Oligui Nguema montre le cap : désormais, les réalisations devront aussi passer l’épreuve des résultats, des délais et des comptes.© D.R.

 

Il y a, dans les discours politiques, des phrases destinées à vivre le temps d’une cérémonie. Et d’autres qui peuvent finir par poursuivre celui qui les prononce. «Le temps des promesses doit céder la place au temps des preuves» appartient probablement à la seconde catégorie.

Brice Clotaire Oligui Nguema aurait pu consacrer son adresse du 16 août à célébrer l’Indépendance, convoquer l’histoire et dérouler l’habituel registre de l’unité nationale. Il a choisi d’y adosser un bilan. Palais des Congrès Omar Bongo Ondimba, Mémorial Léon Mba, Esplanade Georges Damas Aleka, Cité administrative Émeraude, Maison Jean Ping, centres de santé, états-majors, axes routiers : le président expose les ouvrages comme autant de signes visibles de la transformation engagée. C’est politiquement habile. Mais c’est aussi risqué.

La preuve ne s’arrête pas au béton

Car le passage de la promesse à la preuve modifie les règles du jeu. Un chantier annoncé nourrit l’espérance. Un chantier livré appelle des questions beaucoup moins confortables : combien a-t-il coûté ? A-t-il été livré au prix initial ? Dans les délais ? Selon quelles procédures ? Avec quelle qualité ? Et, au bout du compte, améliore-t-il réellement la vie des usagers ?

Le discours présidentiel lui-même entrouvre cette porte. Oligui Nguema affirme que la dynamique ne devra être ralentie ni par «la bureaucratie», ni par «l’inertie», ni par «les mauvaises habitudes», ni par «les intérêts particuliers». Surtout, il fixe à l’État une doctrine qui mérite d’être retenue : «contrôler les délais, exiger la qualité et demander des comptes». Autrement dit, la Refondation entre dans un âge où construire ne suffira plus. Il faudra démontrer que l’argent dépensé construit bien, au juste coût et pour une utilité vérifiable.

Le quotidien, juge plus sévère que les inaugurations

Le discours révèle d’ailleurs lui-même la limite d’un bilan par les infrastructures. Quelques pages après l’inventaire des réalisations, le président reconnaît que la situation de l’eau et de l’électricité vécue par de nombreux ménages «n’est pas acceptable». Il connaît, dit-il, les coupures, l’impatience des familles et leurs conséquences économiques.

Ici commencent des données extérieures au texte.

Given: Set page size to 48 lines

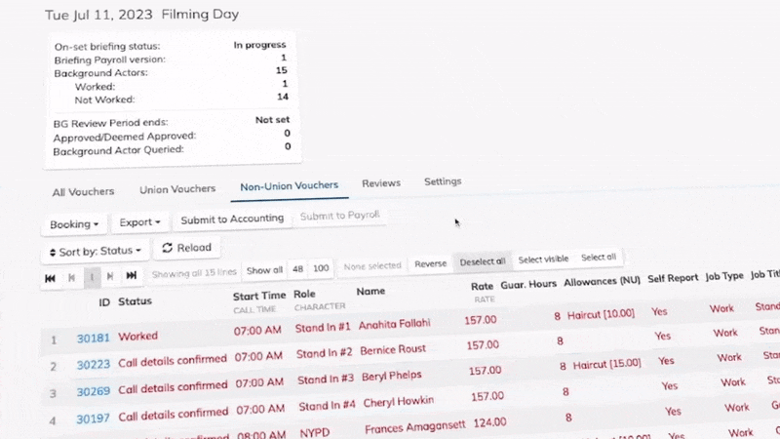Looking at the screenshot, I should (x=298, y=268).
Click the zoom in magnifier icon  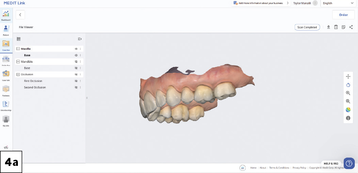pos(348,93)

Le contraste est saisissant. D’un côté, les édifices neufs donnent à voir l’action publique. De l’autre, un robinet sans eau ou une maison plongée dans le noir rappelle brutalement que la performance de l’État ne se mesure pas seulement à ce qui s’inaugure. C’est peut-être là que commence véritablement le «temps des preuves».

Une formule qui oblige le pouvoir

La fin du discours pousse d’ailleurs la logique plus loin. «Là où il y aura des retards, nous exigerons des corrections. Là où il y aura des fautes, les responsabilités devront être établies», promet Oligui Nguema.

Reste une question décisive : qui établira ces responsabilités, selon quels mécanismes et avec quelle publicité ? Le discours ne le dit pas.

Mais le président vient de poser lui-même le principe auquel son action pourra désormais être confrontée. Le temps des preuves suppose celui des chiffres, des délais, des résultats et de la reddition des comptes.

Après avoir demandé aux Gabonais de croire à la Refondation, Oligui Nguema prend ainsi un pari autrement plus exigeant : leur donner désormais les moyens de la mesurer.